WORK TO BE COMPLETED:
Write the records out once more. Leave each line exactly as given.
(Beginning of SUPPLIED ENTRIES)
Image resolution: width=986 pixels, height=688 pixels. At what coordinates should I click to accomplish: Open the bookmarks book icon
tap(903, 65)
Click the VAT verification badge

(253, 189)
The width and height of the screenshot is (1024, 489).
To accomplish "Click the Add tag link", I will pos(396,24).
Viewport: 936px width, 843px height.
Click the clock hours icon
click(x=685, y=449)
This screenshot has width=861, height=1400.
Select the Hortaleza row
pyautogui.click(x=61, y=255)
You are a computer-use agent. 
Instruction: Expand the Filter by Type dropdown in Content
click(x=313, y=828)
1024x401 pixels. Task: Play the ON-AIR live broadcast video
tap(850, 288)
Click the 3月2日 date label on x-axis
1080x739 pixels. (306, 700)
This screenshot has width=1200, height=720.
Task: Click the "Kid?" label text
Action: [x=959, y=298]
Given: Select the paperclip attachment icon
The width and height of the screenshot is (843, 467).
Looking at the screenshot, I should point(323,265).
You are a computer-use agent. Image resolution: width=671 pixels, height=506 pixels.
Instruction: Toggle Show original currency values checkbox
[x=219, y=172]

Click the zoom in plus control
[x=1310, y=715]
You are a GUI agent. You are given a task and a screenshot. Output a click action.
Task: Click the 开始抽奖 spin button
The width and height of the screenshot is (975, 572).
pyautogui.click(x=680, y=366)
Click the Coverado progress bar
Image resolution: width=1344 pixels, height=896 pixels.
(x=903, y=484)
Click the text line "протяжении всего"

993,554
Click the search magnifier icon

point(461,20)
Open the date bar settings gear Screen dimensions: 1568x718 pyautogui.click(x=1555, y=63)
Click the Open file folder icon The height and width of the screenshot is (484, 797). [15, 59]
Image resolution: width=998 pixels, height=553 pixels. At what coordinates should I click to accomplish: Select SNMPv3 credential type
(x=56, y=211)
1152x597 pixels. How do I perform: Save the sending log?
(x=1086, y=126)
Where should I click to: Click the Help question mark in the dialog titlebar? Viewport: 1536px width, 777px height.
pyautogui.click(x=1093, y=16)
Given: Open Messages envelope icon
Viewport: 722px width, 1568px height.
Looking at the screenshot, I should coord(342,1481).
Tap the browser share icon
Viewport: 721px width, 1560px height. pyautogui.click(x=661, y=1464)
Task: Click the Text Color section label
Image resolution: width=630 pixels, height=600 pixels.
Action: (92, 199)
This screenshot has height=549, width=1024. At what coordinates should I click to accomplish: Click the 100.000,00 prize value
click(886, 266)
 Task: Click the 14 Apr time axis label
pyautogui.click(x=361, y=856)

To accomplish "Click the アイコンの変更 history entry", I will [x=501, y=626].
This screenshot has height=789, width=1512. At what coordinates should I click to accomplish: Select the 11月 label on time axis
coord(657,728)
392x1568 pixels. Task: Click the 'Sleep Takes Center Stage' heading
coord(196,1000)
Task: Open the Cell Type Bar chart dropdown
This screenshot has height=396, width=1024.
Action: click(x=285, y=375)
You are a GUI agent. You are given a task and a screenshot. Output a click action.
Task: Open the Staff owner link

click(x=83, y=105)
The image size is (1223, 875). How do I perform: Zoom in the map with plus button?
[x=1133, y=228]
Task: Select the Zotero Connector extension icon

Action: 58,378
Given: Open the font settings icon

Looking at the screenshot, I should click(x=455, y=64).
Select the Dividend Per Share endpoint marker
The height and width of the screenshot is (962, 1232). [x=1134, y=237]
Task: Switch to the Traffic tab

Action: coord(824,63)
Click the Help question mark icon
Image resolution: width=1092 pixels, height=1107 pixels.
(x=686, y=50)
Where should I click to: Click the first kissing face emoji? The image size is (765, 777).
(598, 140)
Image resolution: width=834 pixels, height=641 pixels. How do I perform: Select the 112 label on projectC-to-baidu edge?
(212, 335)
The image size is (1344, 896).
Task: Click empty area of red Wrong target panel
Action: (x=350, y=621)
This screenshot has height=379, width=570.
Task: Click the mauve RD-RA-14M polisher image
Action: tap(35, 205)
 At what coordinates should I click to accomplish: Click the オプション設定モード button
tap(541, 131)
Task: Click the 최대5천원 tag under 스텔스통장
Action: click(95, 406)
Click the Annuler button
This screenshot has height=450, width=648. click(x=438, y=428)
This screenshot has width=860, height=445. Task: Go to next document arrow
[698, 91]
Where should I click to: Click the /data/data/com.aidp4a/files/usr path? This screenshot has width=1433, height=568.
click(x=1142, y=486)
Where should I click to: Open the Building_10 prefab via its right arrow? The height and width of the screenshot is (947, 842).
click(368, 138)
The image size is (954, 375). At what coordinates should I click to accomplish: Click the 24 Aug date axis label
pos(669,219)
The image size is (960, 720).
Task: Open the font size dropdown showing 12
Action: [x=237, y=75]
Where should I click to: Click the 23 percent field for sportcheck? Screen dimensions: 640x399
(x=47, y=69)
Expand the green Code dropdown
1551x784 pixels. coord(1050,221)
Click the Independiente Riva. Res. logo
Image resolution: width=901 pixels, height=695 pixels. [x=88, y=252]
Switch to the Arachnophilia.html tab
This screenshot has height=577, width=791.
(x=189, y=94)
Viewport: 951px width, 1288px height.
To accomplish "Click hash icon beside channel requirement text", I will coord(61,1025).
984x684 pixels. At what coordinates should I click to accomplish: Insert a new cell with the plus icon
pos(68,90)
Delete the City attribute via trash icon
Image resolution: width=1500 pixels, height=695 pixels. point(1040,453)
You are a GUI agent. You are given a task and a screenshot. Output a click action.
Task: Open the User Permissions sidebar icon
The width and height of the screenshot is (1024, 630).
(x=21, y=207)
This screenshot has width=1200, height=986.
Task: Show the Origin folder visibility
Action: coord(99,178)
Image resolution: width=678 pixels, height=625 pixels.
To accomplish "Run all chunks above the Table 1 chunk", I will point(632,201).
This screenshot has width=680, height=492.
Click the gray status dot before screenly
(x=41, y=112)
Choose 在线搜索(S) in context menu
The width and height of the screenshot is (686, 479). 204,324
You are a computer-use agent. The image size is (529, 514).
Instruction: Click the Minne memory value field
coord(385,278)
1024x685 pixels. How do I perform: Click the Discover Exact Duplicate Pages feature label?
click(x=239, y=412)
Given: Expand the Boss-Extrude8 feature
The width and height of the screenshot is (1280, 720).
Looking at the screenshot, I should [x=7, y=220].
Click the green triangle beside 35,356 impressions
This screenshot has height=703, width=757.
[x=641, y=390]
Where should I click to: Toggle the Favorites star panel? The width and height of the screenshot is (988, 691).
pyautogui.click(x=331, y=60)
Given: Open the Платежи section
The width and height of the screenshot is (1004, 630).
(End of SUPPLIED ENTRIES)
ANSWER SPACE:
Image resolution: width=986 pixels, height=688 pixels. At what coordinates should I click to accomplish: Open the bookmarks book icon
tap(903, 65)
Click the VAT verification badge

(253, 189)
The width and height of the screenshot is (1024, 489).
To accomplish "Click the Add tag link", I will pos(396,24).
Viewport: 936px width, 843px height.
Click the clock hours icon
click(x=685, y=449)
This screenshot has width=861, height=1400.
Select the Hortaleza row
pyautogui.click(x=61, y=255)
You are a computer-use agent. 
Instruction: Expand the Filter by Type dropdown in Content
click(x=313, y=828)
1024x401 pixels. Task: Play the ON-AIR live broadcast video
tap(850, 288)
Click the 3月2日 date label on x-axis
1080x739 pixels. (306, 700)
This screenshot has width=1200, height=720.
Task: Click the "Kid?" label text
Action: [x=959, y=298]
Given: Select the paperclip attachment icon
The width and height of the screenshot is (843, 467).
Looking at the screenshot, I should point(323,265).
You are a computer-use agent. Image resolution: width=671 pixels, height=506 pixels.
Instruction: Toggle Show original currency values checkbox
[x=219, y=172]

Click the zoom in plus control
[x=1310, y=715]
You are a GUI agent. You are given a task and a screenshot. Output a click action.
Task: Click the 开始抽奖 spin button
The width and height of the screenshot is (975, 572).
pyautogui.click(x=680, y=366)
Click the Coverado progress bar
Image resolution: width=1344 pixels, height=896 pixels.
(x=903, y=484)
Click the text line "протяжении всего"

993,554
Click the search magnifier icon

point(461,20)
Open the date bar settings gear Screen dimensions: 1568x718 pyautogui.click(x=1555, y=63)
Click the Open file folder icon The height and width of the screenshot is (484, 797). [15, 59]
Image resolution: width=998 pixels, height=553 pixels. At what coordinates should I click to accomplish: Select SNMPv3 credential type
(x=56, y=211)
1152x597 pixels. How do I perform: Save the sending log?
(x=1086, y=126)
Where should I click to: Click the Help question mark in the dialog titlebar? Viewport: 1536px width, 777px height.
pyautogui.click(x=1093, y=16)
Given: Open Messages envelope icon
Viewport: 722px width, 1568px height.
Looking at the screenshot, I should coord(342,1481).
Tap the browser share icon
Viewport: 721px width, 1560px height. pyautogui.click(x=661, y=1464)
Task: Click the Text Color section label
Image resolution: width=630 pixels, height=600 pixels.
Action: (92, 199)
This screenshot has height=549, width=1024. At what coordinates should I click to accomplish: Click the 100.000,00 prize value
click(886, 266)
 Task: Click the 14 Apr time axis label
pyautogui.click(x=361, y=856)

To accomplish "Click the アイコンの変更 history entry", I will [x=501, y=626].
This screenshot has height=789, width=1512. At what coordinates should I click to accomplish: Select the 11月 label on time axis
coord(657,728)
392x1568 pixels. Task: Click the 'Sleep Takes Center Stage' heading
coord(196,1000)
Task: Open the Cell Type Bar chart dropdown
This screenshot has height=396, width=1024.
Action: click(x=285, y=375)
You are a GUI agent. You are given a task and a screenshot. Output a click action.
Task: Open the Staff owner link

click(x=83, y=105)
The image size is (1223, 875). How do I perform: Zoom in the map with plus button?
[x=1133, y=228]
Task: Select the Zotero Connector extension icon

Action: 58,378
Given: Open the font settings icon

Looking at the screenshot, I should click(x=455, y=64).
Select the Dividend Per Share endpoint marker
The height and width of the screenshot is (962, 1232). [x=1134, y=237]
Task: Switch to the Traffic tab

Action: coord(824,63)
Click the Help question mark icon
Image resolution: width=1092 pixels, height=1107 pixels.
(x=686, y=50)
Where should I click to: Click the first kissing face emoji? The image size is (765, 777).
(598, 140)
Image resolution: width=834 pixels, height=641 pixels. How do I perform: Select the 112 label on projectC-to-baidu edge?
(212, 335)
The image size is (1344, 896).
Task: Click empty area of red Wrong target panel
Action: (x=350, y=621)
This screenshot has height=379, width=570.
Task: Click the mauve RD-RA-14M polisher image
Action: tap(35, 205)
 At what coordinates should I click to accomplish: Click the オプション設定モード button
tap(541, 131)
Task: Click the 최대5천원 tag under 스텔스통장
Action: click(95, 406)
Click the Annuler button
This screenshot has height=450, width=648. click(x=438, y=428)
This screenshot has width=860, height=445. Task: Go to next document arrow
[698, 91]
Where should I click to: Click the /data/data/com.aidp4a/files/usr path? This screenshot has width=1433, height=568.
click(x=1142, y=486)
Where should I click to: Open the Building_10 prefab via its right arrow? The height and width of the screenshot is (947, 842).
click(368, 138)
The image size is (954, 375). At what coordinates should I click to accomplish: Click the 24 Aug date axis label
pos(669,219)
The image size is (960, 720).
Task: Open the font size dropdown showing 12
Action: [x=237, y=75]
Where should I click to: Click the 23 percent field for sportcheck? Screen dimensions: 640x399
(x=47, y=69)
Expand the green Code dropdown
1551x784 pixels. coord(1050,221)
Click the Independiente Riva. Res. logo
Image resolution: width=901 pixels, height=695 pixels. [x=88, y=252]
Switch to the Arachnophilia.html tab
This screenshot has height=577, width=791.
(x=189, y=94)
Viewport: 951px width, 1288px height.
To accomplish "Click hash icon beside channel requirement text", I will coord(61,1025).
984x684 pixels. At what coordinates should I click to accomplish: Insert a new cell with the plus icon
pos(68,90)
Delete the City attribute via trash icon
Image resolution: width=1500 pixels, height=695 pixels. point(1040,453)
You are a GUI agent. You are given a task and a screenshot. Output a click action.
Task: Open the User Permissions sidebar icon
The width and height of the screenshot is (1024, 630).
(x=21, y=207)
This screenshot has width=1200, height=986.
Task: Show the Origin folder visibility
Action: coord(99,178)
Image resolution: width=678 pixels, height=625 pixels.
To accomplish "Run all chunks above the Table 1 chunk", I will point(632,201).
This screenshot has width=680, height=492.
Click the gray status dot before screenly
(x=41, y=112)
Choose 在线搜索(S) in context menu
The width and height of the screenshot is (686, 479). 204,324
You are a computer-use agent. The image size is (529, 514).
Instruction: Click the Minne memory value field
coord(385,278)
1024x685 pixels. How do I perform: Click the Discover Exact Duplicate Pages feature label?
click(x=239, y=412)
Given: Expand the Boss-Extrude8 feature
The width and height of the screenshot is (1280, 720).
Looking at the screenshot, I should [x=7, y=220].
Click the green triangle beside 35,356 impressions
This screenshot has height=703, width=757.
[x=641, y=390]
Where should I click to: Toggle the Favorites star panel? The width and height of the screenshot is (988, 691).
pyautogui.click(x=331, y=60)
Given: Open the Платежи section
The width and height of the screenshot is (1004, 630).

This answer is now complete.